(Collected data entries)
★ ★ ★ ★ ★ ★ ★
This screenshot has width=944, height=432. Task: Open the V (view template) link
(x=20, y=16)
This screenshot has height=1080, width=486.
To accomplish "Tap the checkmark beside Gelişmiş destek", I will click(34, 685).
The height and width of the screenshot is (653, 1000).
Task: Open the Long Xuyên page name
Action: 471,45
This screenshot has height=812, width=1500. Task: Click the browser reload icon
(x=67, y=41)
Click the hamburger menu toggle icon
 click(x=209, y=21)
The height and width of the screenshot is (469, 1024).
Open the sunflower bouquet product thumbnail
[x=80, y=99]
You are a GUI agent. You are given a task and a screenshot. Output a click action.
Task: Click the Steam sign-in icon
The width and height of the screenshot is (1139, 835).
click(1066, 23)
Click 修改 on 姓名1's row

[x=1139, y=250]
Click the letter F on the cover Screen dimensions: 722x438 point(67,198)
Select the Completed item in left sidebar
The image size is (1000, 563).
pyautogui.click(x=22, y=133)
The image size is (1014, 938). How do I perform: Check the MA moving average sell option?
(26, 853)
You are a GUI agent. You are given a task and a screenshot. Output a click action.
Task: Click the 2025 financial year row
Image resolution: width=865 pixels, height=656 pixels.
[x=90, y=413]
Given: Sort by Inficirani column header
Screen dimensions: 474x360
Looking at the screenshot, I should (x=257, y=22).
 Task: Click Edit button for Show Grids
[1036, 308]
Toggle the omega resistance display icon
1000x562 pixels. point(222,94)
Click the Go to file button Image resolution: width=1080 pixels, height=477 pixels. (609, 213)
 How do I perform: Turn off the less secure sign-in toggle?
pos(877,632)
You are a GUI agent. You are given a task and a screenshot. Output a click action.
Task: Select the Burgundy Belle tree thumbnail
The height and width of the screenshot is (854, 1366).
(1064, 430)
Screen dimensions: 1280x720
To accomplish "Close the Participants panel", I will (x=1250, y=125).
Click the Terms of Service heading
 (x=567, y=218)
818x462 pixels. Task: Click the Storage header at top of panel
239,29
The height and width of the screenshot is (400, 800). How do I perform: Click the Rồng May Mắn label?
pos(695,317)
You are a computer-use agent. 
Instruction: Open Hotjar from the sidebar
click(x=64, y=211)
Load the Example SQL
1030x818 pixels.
★ ★ ★ ★ ★ ★ ★
What this task involves:
All lines in the data that contain the word "Select" should be copied.

Answer box:
Select the Completed item in left sidebar
Task: Select the Burgundy Belle tree thumbnail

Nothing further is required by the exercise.